A changing geo-political landscape, low interest rates, and changing pension deals challenge investors in navigating their asset base through uncertain financial markets. The question is how unconventional monetary policy of the major central banks around the world unfolds and how financial market dynamics evolve from here, especially when interest rates rise. Also, international trade relationships and the potential impact on economic growth are being discussed after the recent election outcomes in the US and Europe and with the United Kingdom leaving the European Union. On top of that, tensions from terrorism, changing demographics and falling oil prices provide enough reason to think about the unthinkable.
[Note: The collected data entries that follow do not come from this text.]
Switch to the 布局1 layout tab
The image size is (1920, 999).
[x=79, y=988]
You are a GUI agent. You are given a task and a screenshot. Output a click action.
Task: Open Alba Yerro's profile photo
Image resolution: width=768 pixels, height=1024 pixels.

This is exactly what a Global Macro investor is doing all the time.
While there is no universally accepted definition for Global Macro investing, the approach has always centered on top-down macroeconomic developments, global imbalances and changing growth opportunities. The strategy dates back to the seventies. It was put further on the map after George Soros successfully positioned against the British Pound in 1992.
Although macroeconomics is at the forefront of most investment discussions, there is a large diversity in the translation into investment decisions. Traditionally, strategic asset allocations were complemented by a tactical asset allocation (TAA) program to shift the asset mix towards macro views. Classical TAA programs usually lead to active overor underweights in stocks and bonds or active changes to the strategic currency hedge policy. Over time, the experience learned several limitations of TAA. The breadth was often limited to the asset classes and opportunities cannot always be optimally exploited via cash instruments. Also the decision frequency of tactical decisions was typically low. Furthermore, the new portfolio may not be balanced from a risk perspective. It may load on concentrated risk factor exposures or it may use a disproportionate active risk budget versus the risk usage elsewhere in the asset mix such as the bottom-up security selection.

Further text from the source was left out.